Collect every line in the records below that contains the string "pixels".

(Data records)
━━━━━━━━━━

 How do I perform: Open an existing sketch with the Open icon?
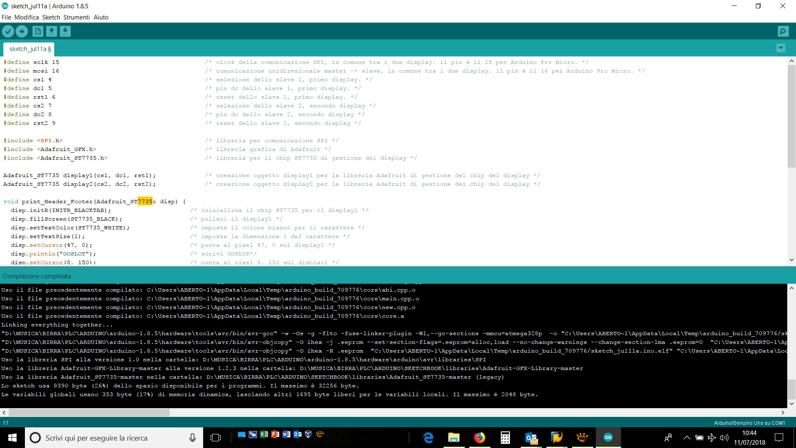click(x=51, y=31)
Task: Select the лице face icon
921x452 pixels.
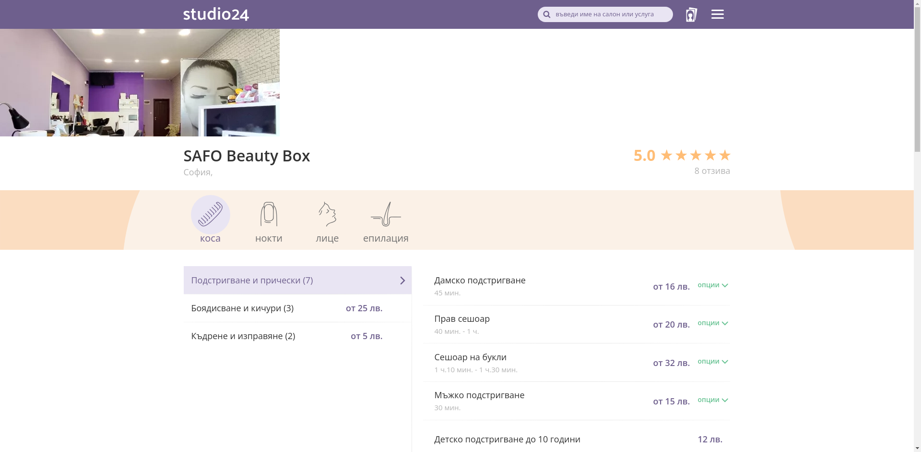Action: tap(327, 215)
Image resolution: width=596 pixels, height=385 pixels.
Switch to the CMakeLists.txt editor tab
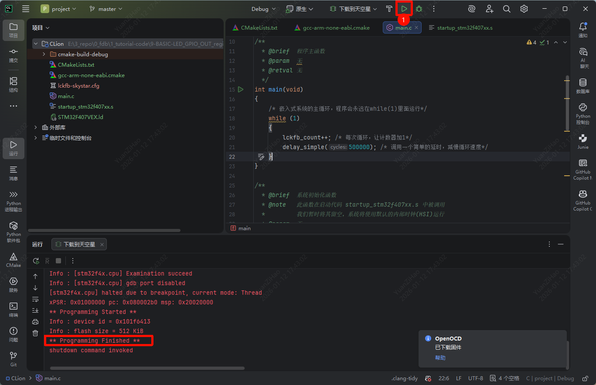tap(259, 28)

━━━━━━━━━━

Solution to this task:
921x452 pixels.
Image resolution: width=596 pixels, height=385 pixels.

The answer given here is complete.